+++ Data for analysis +++

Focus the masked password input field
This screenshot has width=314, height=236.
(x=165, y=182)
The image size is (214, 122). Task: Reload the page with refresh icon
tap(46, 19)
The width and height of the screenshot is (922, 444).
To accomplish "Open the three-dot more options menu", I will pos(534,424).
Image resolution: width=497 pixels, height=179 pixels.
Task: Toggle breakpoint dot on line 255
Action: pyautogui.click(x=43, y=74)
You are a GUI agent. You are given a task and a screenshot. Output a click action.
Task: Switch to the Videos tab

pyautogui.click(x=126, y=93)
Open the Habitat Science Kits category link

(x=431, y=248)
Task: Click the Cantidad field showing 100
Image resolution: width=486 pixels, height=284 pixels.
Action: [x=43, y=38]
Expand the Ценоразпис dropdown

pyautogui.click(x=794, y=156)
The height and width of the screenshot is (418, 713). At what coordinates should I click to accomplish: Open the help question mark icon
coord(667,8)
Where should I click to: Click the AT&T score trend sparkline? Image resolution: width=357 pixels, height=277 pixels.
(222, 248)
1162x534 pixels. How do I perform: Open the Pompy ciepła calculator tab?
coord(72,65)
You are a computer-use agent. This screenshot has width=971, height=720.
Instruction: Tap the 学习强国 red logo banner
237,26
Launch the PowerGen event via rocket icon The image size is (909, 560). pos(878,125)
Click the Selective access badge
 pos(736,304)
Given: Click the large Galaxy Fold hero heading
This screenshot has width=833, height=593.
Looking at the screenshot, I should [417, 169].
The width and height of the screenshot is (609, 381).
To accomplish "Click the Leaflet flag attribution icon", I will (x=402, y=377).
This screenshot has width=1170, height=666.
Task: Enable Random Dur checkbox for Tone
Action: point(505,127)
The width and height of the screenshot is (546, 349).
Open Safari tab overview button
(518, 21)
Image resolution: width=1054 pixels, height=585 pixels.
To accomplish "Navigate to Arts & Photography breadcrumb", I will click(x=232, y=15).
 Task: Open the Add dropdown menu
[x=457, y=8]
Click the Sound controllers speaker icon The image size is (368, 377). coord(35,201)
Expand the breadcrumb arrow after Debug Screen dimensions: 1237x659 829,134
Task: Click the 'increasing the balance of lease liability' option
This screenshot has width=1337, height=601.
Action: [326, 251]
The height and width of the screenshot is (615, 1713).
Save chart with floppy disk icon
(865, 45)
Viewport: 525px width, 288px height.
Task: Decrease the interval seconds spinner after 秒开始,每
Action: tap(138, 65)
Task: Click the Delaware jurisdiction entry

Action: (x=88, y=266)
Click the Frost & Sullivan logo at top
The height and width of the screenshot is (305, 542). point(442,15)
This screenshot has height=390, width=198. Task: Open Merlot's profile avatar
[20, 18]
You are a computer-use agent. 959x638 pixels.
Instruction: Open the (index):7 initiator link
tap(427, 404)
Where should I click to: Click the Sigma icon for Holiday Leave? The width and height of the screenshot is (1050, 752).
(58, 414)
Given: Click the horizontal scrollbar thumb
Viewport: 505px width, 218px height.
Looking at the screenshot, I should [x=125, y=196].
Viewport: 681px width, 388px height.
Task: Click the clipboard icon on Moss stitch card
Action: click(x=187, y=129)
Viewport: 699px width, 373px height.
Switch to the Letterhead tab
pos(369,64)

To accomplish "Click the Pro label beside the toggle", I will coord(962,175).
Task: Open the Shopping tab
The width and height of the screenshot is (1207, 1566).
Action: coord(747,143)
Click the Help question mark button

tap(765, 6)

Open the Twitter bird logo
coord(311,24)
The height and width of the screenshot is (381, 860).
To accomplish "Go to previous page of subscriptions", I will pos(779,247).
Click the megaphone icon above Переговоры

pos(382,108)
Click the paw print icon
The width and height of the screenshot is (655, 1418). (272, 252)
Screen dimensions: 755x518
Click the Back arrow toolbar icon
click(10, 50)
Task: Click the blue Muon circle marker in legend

+++

_Assignment_.
Exactly the lines from the one containing "The height and width of the screenshot is (615, 1713)." through the end of the entries above must be output, and no others.

_Written answer_.
The height and width of the screenshot is (615, 1713).
Save chart with floppy disk icon
(865, 45)
Viewport: 525px width, 288px height.
Task: Decrease the interval seconds spinner after 秒开始,每
Action: tap(138, 65)
Task: Click the Delaware jurisdiction entry

Action: (x=88, y=266)
Click the Frost & Sullivan logo at top
The height and width of the screenshot is (305, 542). point(442,15)
This screenshot has height=390, width=198. Task: Open Merlot's profile avatar
[20, 18]
You are a computer-use agent. 959x638 pixels.
Instruction: Open the (index):7 initiator link
tap(427, 404)
Where should I click to: Click the Sigma icon for Holiday Leave? The width and height of the screenshot is (1050, 752).
(58, 414)
Given: Click the horizontal scrollbar thumb
Viewport: 505px width, 218px height.
Looking at the screenshot, I should [x=125, y=196].
Viewport: 681px width, 388px height.
Task: Click the clipboard icon on Moss stitch card
Action: click(x=187, y=129)
Viewport: 699px width, 373px height.
Switch to the Letterhead tab
pos(369,64)

To accomplish "Click the Pro label beside the toggle", I will coord(962,175).
Task: Open the Shopping tab
The width and height of the screenshot is (1207, 1566).
Action: coord(747,143)
Click the Help question mark button

tap(765, 6)

Open the Twitter bird logo
coord(311,24)
The height and width of the screenshot is (381, 860).
To accomplish "Go to previous page of subscriptions", I will pos(779,247).
Click the megaphone icon above Переговоры

pos(382,108)
Click the paw print icon
The width and height of the screenshot is (655, 1418). (272, 252)
Screen dimensions: 755x518
Click the Back arrow toolbar icon
click(10, 50)
Task: Click the blue Muon circle marker in legend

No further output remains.